▶ **WORK TO BE COMPLETED**
The answer must consist of every line in the records that contains the word "dropdown".

Top of RECORD SET

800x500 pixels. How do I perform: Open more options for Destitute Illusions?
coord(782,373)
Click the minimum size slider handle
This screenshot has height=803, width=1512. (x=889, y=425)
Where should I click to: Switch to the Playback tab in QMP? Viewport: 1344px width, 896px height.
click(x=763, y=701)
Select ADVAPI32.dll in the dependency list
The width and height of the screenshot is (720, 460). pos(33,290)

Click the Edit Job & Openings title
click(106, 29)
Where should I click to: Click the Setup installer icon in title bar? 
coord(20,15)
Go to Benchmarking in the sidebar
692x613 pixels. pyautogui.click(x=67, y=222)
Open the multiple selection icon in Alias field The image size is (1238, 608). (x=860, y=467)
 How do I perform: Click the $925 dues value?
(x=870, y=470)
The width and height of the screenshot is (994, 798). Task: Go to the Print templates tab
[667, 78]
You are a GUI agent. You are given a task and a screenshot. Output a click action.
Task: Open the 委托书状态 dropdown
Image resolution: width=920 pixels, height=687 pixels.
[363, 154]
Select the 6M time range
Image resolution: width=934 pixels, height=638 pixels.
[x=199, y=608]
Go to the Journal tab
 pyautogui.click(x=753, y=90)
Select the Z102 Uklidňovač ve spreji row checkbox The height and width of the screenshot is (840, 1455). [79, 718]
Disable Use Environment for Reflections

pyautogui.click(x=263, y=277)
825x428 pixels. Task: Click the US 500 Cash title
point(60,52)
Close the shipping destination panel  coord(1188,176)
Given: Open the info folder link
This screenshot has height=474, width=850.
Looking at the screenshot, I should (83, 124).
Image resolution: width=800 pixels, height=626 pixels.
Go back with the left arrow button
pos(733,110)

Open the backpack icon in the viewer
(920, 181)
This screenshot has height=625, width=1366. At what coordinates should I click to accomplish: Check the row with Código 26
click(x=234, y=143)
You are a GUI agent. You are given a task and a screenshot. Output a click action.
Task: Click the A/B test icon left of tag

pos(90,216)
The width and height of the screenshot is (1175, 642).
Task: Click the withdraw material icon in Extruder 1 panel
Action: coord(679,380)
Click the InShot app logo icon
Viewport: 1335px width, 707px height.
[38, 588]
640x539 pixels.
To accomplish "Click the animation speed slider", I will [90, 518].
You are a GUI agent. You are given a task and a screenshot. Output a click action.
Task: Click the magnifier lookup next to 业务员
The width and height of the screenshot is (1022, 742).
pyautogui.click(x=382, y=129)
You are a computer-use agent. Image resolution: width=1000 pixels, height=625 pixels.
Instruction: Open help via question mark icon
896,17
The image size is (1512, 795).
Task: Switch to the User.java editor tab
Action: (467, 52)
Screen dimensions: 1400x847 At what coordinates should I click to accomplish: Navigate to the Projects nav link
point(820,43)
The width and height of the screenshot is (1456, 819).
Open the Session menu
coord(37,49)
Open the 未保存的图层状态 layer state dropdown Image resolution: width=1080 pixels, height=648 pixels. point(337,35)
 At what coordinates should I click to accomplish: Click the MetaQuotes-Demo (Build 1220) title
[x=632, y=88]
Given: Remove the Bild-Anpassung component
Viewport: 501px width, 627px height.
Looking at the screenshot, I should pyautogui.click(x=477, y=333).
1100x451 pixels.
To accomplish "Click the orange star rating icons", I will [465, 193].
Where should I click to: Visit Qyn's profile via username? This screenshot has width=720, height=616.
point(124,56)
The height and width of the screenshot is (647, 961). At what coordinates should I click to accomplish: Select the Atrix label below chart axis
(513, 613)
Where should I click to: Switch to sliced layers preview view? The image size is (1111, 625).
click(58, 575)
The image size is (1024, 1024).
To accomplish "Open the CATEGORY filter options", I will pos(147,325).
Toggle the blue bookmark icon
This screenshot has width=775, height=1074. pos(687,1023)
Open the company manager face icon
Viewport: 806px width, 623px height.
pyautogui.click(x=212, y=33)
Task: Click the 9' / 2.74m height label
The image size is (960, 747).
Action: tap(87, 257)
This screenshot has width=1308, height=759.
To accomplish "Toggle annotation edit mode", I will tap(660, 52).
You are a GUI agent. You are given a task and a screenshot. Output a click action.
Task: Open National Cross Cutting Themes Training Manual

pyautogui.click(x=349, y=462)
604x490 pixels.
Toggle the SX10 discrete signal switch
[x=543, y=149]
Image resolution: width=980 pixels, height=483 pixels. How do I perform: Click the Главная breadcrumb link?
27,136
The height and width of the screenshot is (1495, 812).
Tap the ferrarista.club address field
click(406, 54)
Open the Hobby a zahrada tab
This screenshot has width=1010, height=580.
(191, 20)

Bottom of RECORD SET

▶ **ANSWER TO THIS PROBLEM**
Task: Open the 委托书状态 dropdown
Open the 未保存的图层状态 layer state dropdown Image resolution: width=1080 pixels, height=648 pixels. point(337,35)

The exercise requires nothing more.